A vast majority of people reading this article now will say they had no idea the things I was doing to my body, but that's the thing, eating disorders aren't loud. Eating disorders don't demand to be seen, but for some reason, everyone sees them happening. Those people saying, "You look so thin!" "You've gotten so skinny!" they saw it happening. My parents and sisters, they saw it happening. Yet no one knew quite why or how. And that's where the ever true phrase, "It takes one to know one," comes in play.
I truly do not mean to belittle anyone who tries to help those with eating disorders, but the truth is, people who haven't been through that hell just don't get it. Just last spring (nearly a year after recovery) I was speaking to my, then boyfriend, telling him how I wanted to lose a few pounds but needed some advice on how to do so healthfully. To which he gave me some advice I knew I couldn't follow because of my restrictive past, but when I told him I couldn't carry out his suggestions because I didn't want to fall back into an unhealthy place, he responded with "but you looked so good then." Now before you start thinking, "What a terrible guy!" he had no idea my "unhealthy" approach was anorexia, but I have never felt a shot in my chest so absolutely malicious. That is, until just a few weeks ago. This summer I had joined a "getting fit" type challenge with my sister and a few friends, when three weeks into the eight week challenge I realized I had gained three pounds. Being the strong, self-confident woman I am now, the three pounds wasn't what bothered me, I know I'm gorgeous. The problem came from my competitiveness and the faintest voice in my head that progressively grew louder over nearly a 10 minute span until it was screams in my head. Screams saying, "You could just not eat!" "You know how to not eat and get away with it!" "You could win this challenge if you just stop!"

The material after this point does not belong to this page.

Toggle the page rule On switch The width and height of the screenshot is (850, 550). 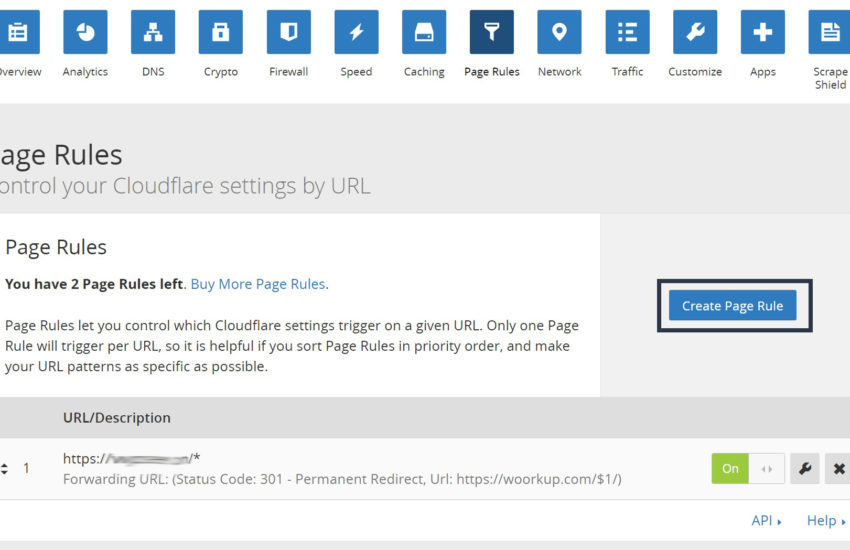(x=747, y=468)
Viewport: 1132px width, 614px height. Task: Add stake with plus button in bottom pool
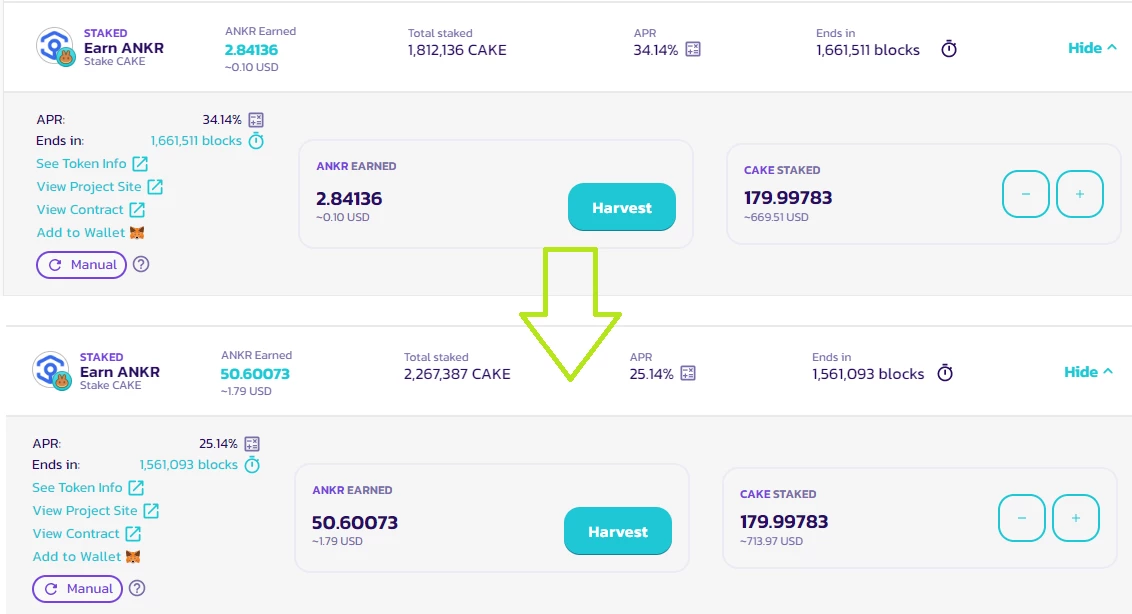(x=1075, y=518)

It was during that full blown anxiety attack that snowballed into a panic attack that I realized the malicious shot I had felt in my chest the year prior and all the terrible things I did to my body were not my fault, or my boyfriend's fault, or my friends' fault. In fact, they were no ones' fault besides that truly sinister voice inside my mind that made me sick to look at a full plate of food. But trying to explain that to someone who doesn't have that voice is one of the most difficult and frustrating things to do. I get hit a lot with, "I won't let that happen to you again." Or, "I'm here to help you be healthy." And while I truly do appreciate the offers and the care you have for me, it's not up to you, there is nothing you can do to stop that voice from talking to me.
There is something you can do however, and I mean anyone and everyone reading this very article, you can stop using skinny and thin as compliments because to some people they're triggers. Skinny, thin, triggers that cause people to eat a little less that day or use an extra ace bandage for binding. Thin, skinny, these words do not mean beautiful or sexy. Skinny, thin, a combination of letters that do not determine worth.
I fell the the voice. I fell to skinny. I fell to thin. But I'll be damned if I ever fall again.